Astronomers led by Northwestern University have uncovered an unusual feature surrounding the famous "Pink Planet": skies filled with salty clouds.
For more than a decade, the ancient world, known for its pinkish haze, has remained one of astronomy's enduring mysteries. As one of the coldest planetary-mass companions ever directly imaged, it is so faint that scientists have struggled to analyze its light from Earth. Now, observations from the James Webb Space Telescope (JWST) have revealed an atmosphere packed with exotic chemistry and clouds unlike any previously observed.
The findings provide some of the first direct evidence that salt clouds can exist in the atmosphere of a cold planetary object, confirming a prediction scientists first made more than 15 years ago. The results also highlight JWST's ability to study extremely cold and faint worlds that are beyond the reach of ground-based observatories.
The study was published on June 18 in the Astronomical Journal.

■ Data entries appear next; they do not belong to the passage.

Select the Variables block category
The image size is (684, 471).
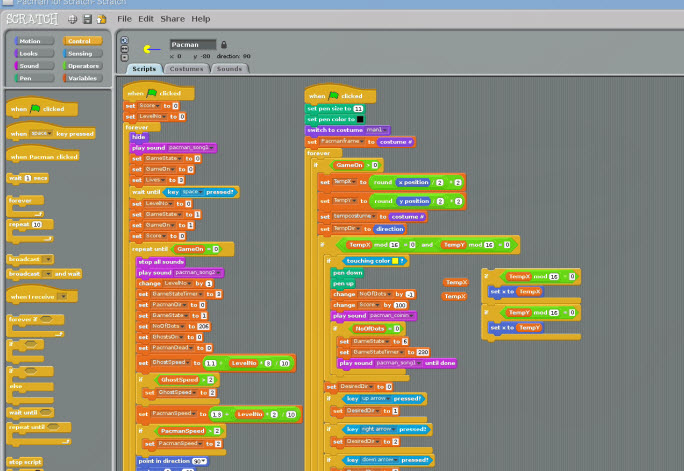pyautogui.click(x=83, y=77)
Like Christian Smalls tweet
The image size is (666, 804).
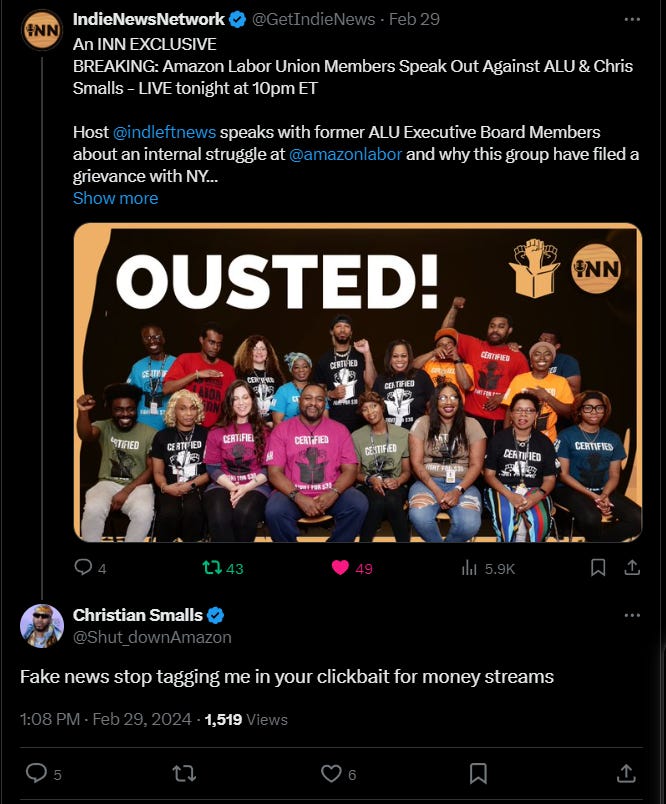[331, 773]
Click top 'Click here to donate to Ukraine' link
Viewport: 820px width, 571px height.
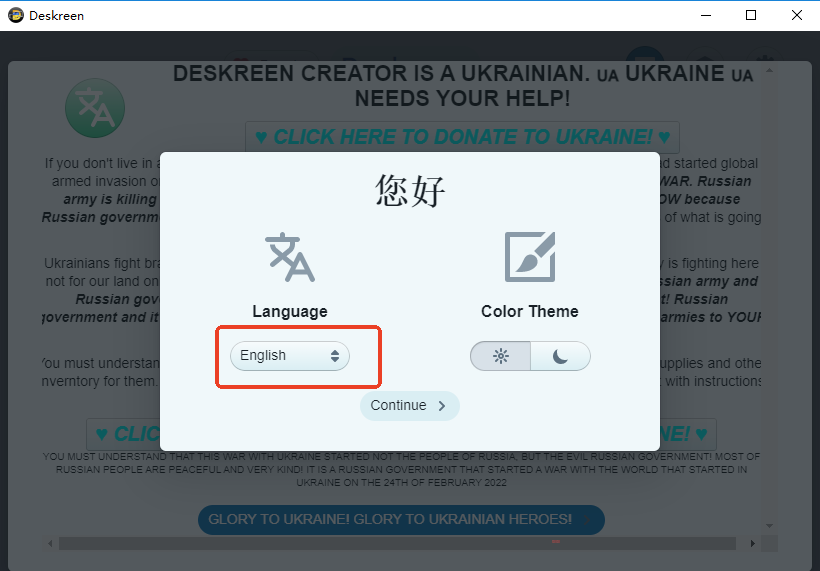(462, 137)
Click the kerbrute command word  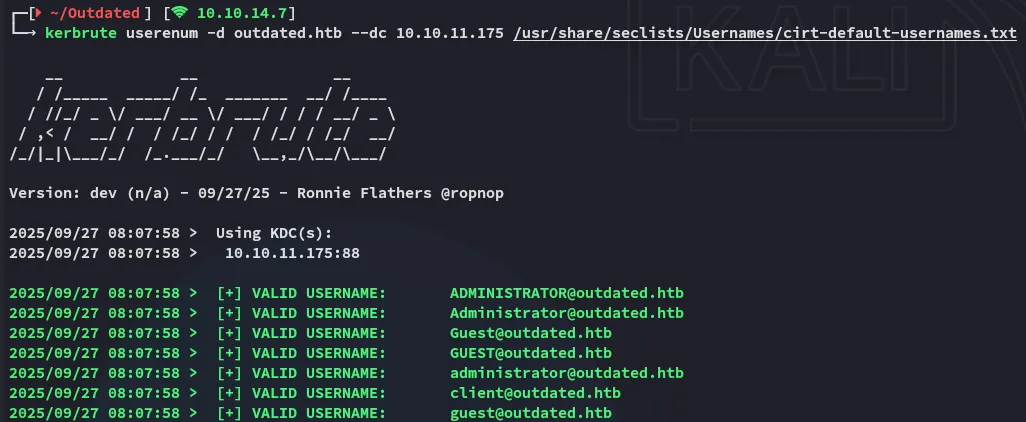click(81, 33)
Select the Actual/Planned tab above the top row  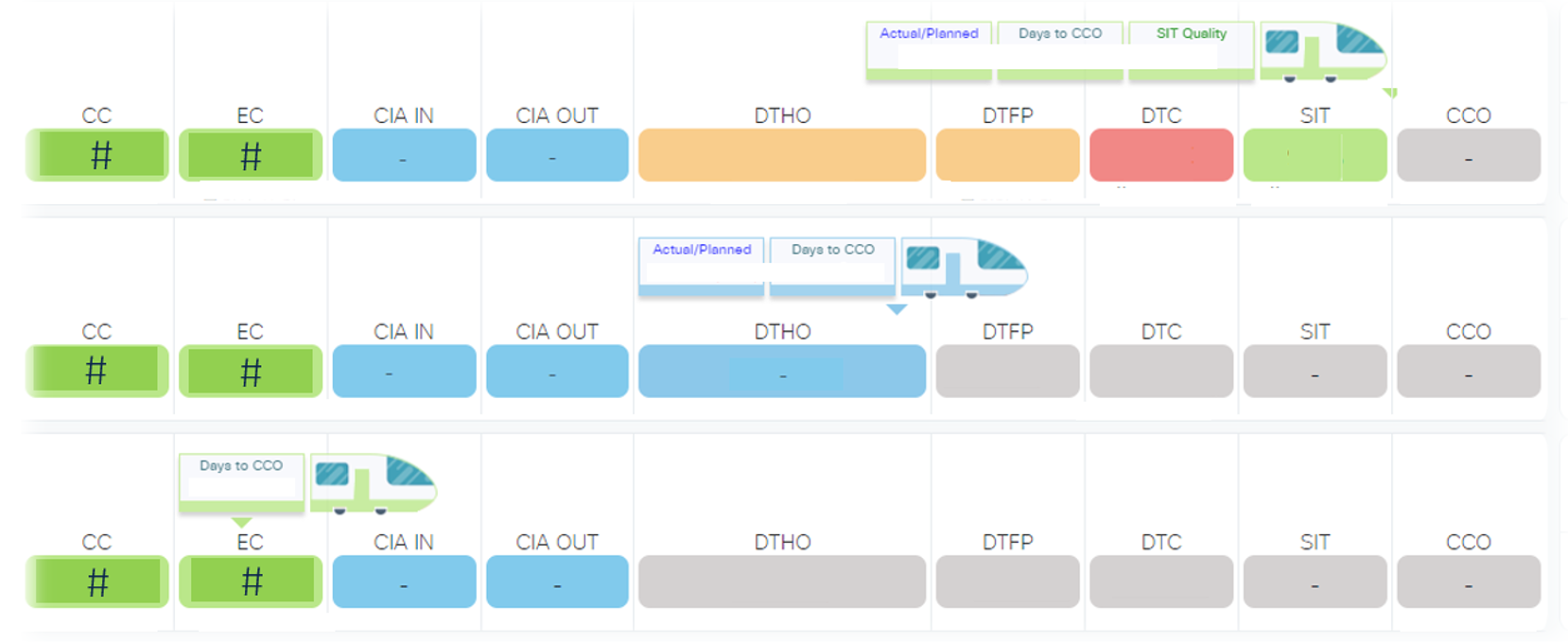coord(929,34)
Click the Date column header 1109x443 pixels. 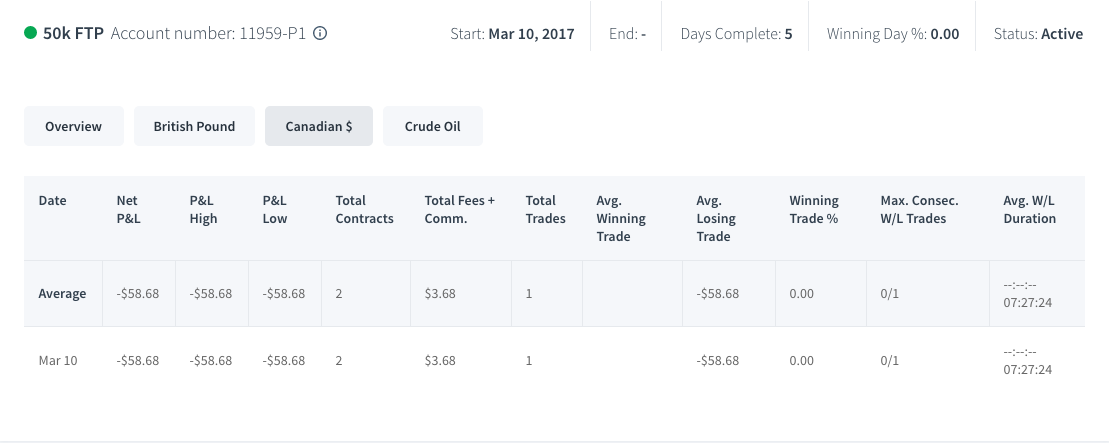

"The Pink Planet is the coldest companion ever discovered using ground-based instruments," said Northwestern's Aneesh Baburaj, who led the study. "Many teams all around the world performed follow-up observations to study its light, but it was too faint for ground-based instruments. That made it a perfect target for JWST. When we finally obtained its spectrum, it immediately looked interesting. But once we started digging deeper into the data, we realized it was not like anything we have analyzed before."